If Picard just did nothing, waited it out, the anomaly would never happened?
Feels silly that he went to all that trouble and the solution all along was inaction?
JugOfVoodoo@reddit
But the solution was not inaction. It was to have all three Enterprise-Ds (Past, Present, and Future) work together to seal the space-time rift.
There were two points to the test. The first was to see if Picard could let go of his perceptions of how time works. To humans time goes in one direction, from past to present to future, with causes in the past and effects in the future. Picard had to figure out that the rift went backwards through time; its cause was in the future and its effects were in the past.
The second point was to get Picard to appreciate and open up to his crew.
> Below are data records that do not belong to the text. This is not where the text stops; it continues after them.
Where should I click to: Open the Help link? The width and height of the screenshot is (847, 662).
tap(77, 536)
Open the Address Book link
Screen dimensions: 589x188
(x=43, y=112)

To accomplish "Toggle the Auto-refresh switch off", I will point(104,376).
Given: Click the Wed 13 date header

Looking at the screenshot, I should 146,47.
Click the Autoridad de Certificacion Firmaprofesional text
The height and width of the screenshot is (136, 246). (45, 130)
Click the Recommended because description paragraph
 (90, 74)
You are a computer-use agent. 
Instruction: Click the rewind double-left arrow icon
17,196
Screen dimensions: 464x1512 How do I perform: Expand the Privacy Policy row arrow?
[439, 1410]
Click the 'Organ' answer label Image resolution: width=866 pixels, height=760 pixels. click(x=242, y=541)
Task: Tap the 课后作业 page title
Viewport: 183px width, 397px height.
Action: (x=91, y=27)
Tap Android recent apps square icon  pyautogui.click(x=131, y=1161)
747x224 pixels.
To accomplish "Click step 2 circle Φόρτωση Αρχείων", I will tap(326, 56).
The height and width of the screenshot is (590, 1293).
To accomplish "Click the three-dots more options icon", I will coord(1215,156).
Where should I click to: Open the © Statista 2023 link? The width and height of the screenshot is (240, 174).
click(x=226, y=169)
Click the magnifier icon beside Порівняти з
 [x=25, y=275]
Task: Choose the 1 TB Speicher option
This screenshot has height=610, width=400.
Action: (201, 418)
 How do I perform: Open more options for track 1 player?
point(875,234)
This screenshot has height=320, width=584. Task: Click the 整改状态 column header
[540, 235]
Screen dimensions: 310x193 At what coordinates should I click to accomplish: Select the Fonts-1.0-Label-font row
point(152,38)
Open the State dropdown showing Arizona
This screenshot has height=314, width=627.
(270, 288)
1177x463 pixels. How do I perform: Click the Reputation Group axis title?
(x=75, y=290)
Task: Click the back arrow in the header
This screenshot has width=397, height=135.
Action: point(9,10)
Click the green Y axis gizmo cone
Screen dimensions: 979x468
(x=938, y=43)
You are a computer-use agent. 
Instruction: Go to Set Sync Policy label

By seeing a future where the crew has drifted apart and a past where the crew did not yet trust him, Picard realizes that the crew has become his family. That's why he joins them at the poker game at the end.
Ok-Preference-4433@reddit
"I should have done this a long time ago."
"You were always welcome."
"So, five card stud, nothing wild... and the sky is the limit."
That gets me every time.
beeemmvee@reddit
It is perfect.
SummerOnTheBeach@reddit
Oh yea. Tears always come during the final scene. All Good Things is one of my most favorite TNG episodes.
Nabana@reddit
It always bugged me that it wasn't the three Enterprises firing the tachyon pulses though (even though Data says it's as of all three are originating from the Enterprise). The pulse from the future was from the Pasteur, not the Enterprise.
GMBen9775@reddit
To quote another scifi show that I think sums up humanity in many scifi settings, including Star Trek
Humanity tends to overstep, they have a need to have a say in everything, to try to solve everything, even when it's not in anyone's best interests.
DragonHeart_97@reddit
I recognize the quote, what is that from?
GMBen9775@reddit
River Tam - Serenity
DragonHeart_97@reddit
Thanks, I was thinking maybe the IDW Transformers series. I will take this as a sign that it has, in fact, been too long since I've watched Firefly.
GMBen9775@reddit
It's always a good time to go back through the series. For me, there are no bad episodes and the movie was mostly good
DragonHeart_97@reddit
Honestly, I love the movie, think it stands on its own as a legitimately good film as opposed to just a long episode of the show.
sqplanetarium@reddit
Absolutely. The Prime Directive is so important that no one would ever dream of breaking it! Right? 😅
DarwinGoneWild@reddit
Q explicitly says the idea was to open his mind to possibilities he never considered before. When Picard realizes the paradox that he caused the problem by looking for the problem, he passes Q’s test. The idea was to nudge humanity towards a paradigm shift in their understanding of the universe.
Liquid_machine81@reddit
The point was to get Picard to think outside the box kind of like an unstoppable moving force against an immovable object situation.
Wrong-Music1763@reddit
I think that was the point. Picard’s actions vs inactions. I think Q was making that point to Picard, the solution was inaction. Q was poking fun at the human race a bit but also showing Picard that in reality doing nothing at all is an option as well. I think Q was trying to expand their horizons while at the same time setting them up with a problem that had a simple solution but dire consequences. Q being Q.